++++ Data under study

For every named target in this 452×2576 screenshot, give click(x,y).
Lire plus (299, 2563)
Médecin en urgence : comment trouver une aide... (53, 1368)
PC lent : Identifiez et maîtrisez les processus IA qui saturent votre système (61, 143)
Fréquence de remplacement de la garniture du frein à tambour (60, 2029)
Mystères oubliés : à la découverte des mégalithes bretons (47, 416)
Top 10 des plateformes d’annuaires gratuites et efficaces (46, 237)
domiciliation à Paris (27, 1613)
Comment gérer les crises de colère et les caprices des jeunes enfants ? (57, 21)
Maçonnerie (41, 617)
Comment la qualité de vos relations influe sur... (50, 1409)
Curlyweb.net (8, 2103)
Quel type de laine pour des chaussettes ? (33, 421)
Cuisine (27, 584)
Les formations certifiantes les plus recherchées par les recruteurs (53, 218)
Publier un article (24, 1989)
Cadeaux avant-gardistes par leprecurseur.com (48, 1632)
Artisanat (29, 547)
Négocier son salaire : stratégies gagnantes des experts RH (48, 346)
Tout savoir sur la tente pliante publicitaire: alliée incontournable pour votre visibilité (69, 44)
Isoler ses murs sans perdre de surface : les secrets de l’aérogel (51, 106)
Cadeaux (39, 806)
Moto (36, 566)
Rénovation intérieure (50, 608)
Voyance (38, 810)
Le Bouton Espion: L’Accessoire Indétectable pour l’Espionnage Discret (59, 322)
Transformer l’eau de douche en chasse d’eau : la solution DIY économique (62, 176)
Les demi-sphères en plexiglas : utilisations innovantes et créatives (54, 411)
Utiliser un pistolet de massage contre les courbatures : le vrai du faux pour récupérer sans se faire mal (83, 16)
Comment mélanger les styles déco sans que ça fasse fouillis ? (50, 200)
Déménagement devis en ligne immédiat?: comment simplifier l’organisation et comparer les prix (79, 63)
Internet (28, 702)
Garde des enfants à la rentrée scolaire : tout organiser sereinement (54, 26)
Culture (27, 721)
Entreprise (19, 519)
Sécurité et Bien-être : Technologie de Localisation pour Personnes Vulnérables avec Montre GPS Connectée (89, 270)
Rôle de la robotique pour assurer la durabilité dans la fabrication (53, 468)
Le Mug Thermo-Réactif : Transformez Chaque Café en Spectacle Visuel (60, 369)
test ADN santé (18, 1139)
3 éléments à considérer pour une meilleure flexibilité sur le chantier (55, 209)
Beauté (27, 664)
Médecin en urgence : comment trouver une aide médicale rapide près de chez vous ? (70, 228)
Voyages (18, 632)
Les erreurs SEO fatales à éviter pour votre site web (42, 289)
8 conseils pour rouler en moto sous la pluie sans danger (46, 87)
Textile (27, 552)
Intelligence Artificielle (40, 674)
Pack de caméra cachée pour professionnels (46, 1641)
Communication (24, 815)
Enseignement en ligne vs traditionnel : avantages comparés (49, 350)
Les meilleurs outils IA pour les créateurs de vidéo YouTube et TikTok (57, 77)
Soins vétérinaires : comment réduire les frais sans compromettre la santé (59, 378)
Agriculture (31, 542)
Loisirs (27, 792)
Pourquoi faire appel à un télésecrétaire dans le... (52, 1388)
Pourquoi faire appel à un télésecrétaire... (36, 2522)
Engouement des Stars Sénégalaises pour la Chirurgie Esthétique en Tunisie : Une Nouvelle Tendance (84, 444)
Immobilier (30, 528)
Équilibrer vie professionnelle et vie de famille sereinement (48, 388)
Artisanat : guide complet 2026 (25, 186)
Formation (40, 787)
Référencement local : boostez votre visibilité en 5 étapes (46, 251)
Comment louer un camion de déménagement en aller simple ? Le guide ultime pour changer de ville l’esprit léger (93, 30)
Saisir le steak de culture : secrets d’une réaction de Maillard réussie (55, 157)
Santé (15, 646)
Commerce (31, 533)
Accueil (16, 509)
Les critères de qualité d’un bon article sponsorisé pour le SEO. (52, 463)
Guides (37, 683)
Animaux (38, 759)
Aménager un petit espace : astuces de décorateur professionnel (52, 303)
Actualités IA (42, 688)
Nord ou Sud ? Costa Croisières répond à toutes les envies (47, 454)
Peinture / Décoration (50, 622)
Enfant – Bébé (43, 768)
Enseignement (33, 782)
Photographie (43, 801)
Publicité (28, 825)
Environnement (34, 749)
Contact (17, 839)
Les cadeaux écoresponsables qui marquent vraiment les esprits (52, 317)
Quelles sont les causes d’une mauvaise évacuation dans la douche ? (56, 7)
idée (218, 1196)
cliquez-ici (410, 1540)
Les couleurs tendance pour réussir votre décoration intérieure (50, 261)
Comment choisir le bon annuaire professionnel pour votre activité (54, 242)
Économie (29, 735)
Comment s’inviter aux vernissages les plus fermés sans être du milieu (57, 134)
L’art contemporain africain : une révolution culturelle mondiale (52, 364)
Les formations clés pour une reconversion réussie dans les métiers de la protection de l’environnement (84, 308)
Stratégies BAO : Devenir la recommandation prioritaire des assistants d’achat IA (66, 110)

++++++++

Activity:
Return exactly the lines from the one containing "Environnement (34, 749)" through the last line of the records above, both included, and nothing else.

Solution for this exercise:
Environnement (34, 749)
Contact (17, 839)
Les cadeaux écoresponsables qui marquent vraiment les esprits (52, 317)
Quelles sont les causes d’une mauvaise évacuation dans la douche ? (56, 7)
idée (218, 1196)
cliquez-ici (410, 1540)
Les couleurs tendance pour réussir votre décoration intérieure (50, 261)
Comment choisir le bon annuaire professionnel pour votre activité (54, 242)
Économie (29, 735)
Comment s’inviter aux vernissages les plus fermés sans être du milieu (57, 134)
L’art contemporain africain : une révolution culturelle mondiale (52, 364)
Les formations clés pour une reconversion réussie dans les métiers de la protection de l’environnement (84, 308)
Stratégies BAO : Devenir la recommandation prioritaire des assistants d’achat IA (66, 110)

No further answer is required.